Early integration of palliative care is essential for all patients with hematological malignancies. Together with advance care planning and timely hospice referral, it may reduce delays in care and decrease the frequency of ER visits and hospitalizations near death [3, 30–32, 36, 37]. Furthermore, early palliative care interventions can enhance symptom management, provide psychological support, and assist both patients and their families in coping with an incurable disease [2, 3, 13]. Nevertheless, models for the early integration of palliative care among patients with HM remain limited in Finland, underscoring the urgent need for further research and development in this area.
Strengths and limitations
To the best of our knowledge, this is the first study to examine symptom burden and EOL characteristics in patients with HM in Finland. All data were collected by one person (A.H.). The study included 195 patients comprising different hematological diagnostic groups. It provides a comprehensive overview of the symptom burden and palliative care needs across diagnostic groups and identifies areas for potential development in palliative care for patients with HM.
This was a retrospective study with inherent limitations. Systematic data analysis was not possible in the EOL phase. Records of patients’ symptoms (ESAS questionnaire) were not always documented in detail. Also, some data were missing or not recorded regarding patients dying in other hospital districts. Due to the small number of patients, no statistical comparisons between the diagnostic groups were performed.
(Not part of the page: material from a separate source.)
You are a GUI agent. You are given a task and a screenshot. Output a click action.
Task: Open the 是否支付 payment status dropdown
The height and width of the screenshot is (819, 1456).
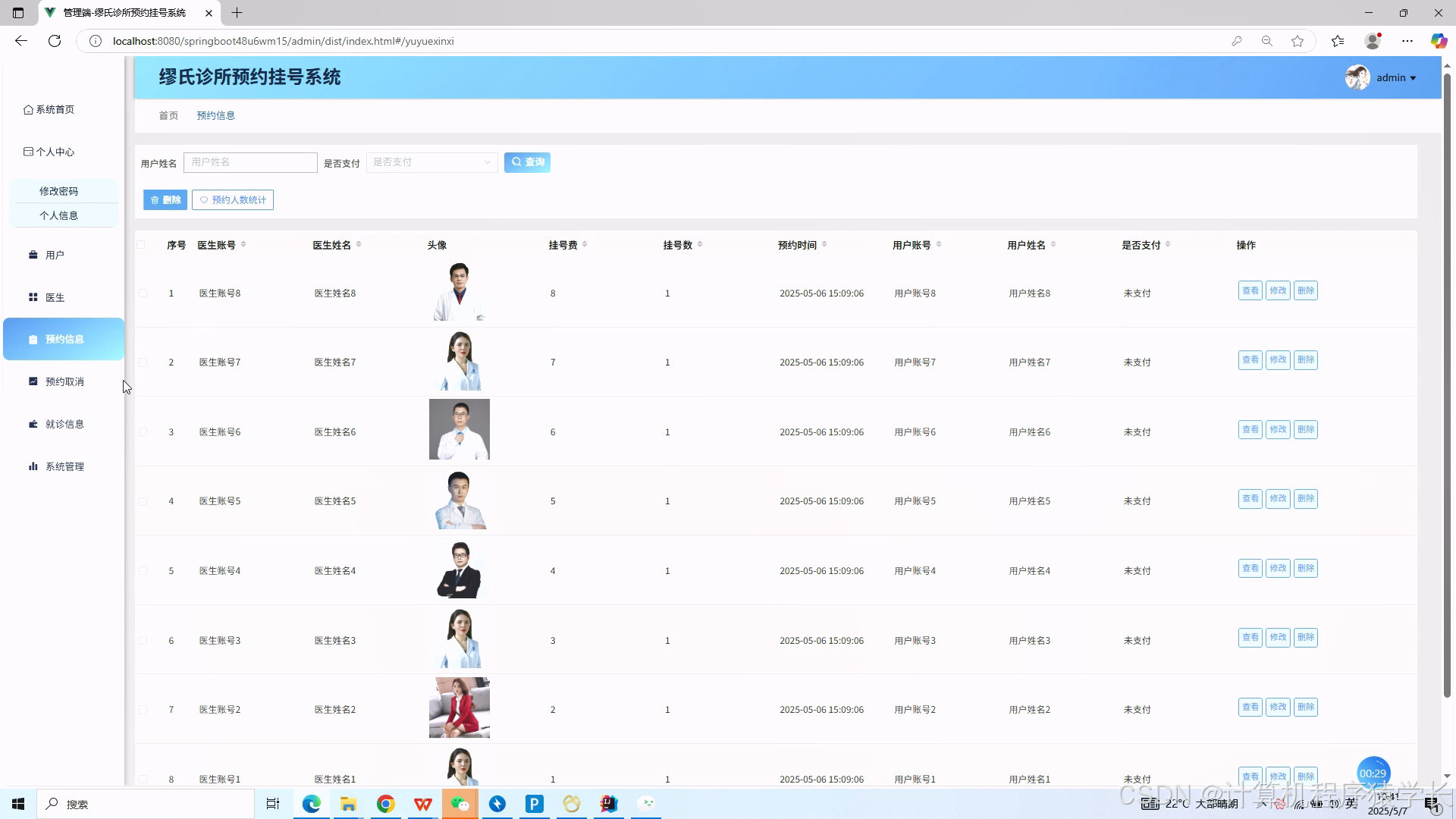click(431, 162)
Furthermore, as this was a single-center study, the generalizability of the findings is limited.
Conclusions
The results of this retrospective study demonstrate that patients with hematological malignancies experience a significant physical and psychological symptom burden and high health care utilization at EOL. Palliative care involvement is often delayed, highlighting the importance of increasing awareness among hematologists, who play a crucial role in enabling earlier referral to palliative care.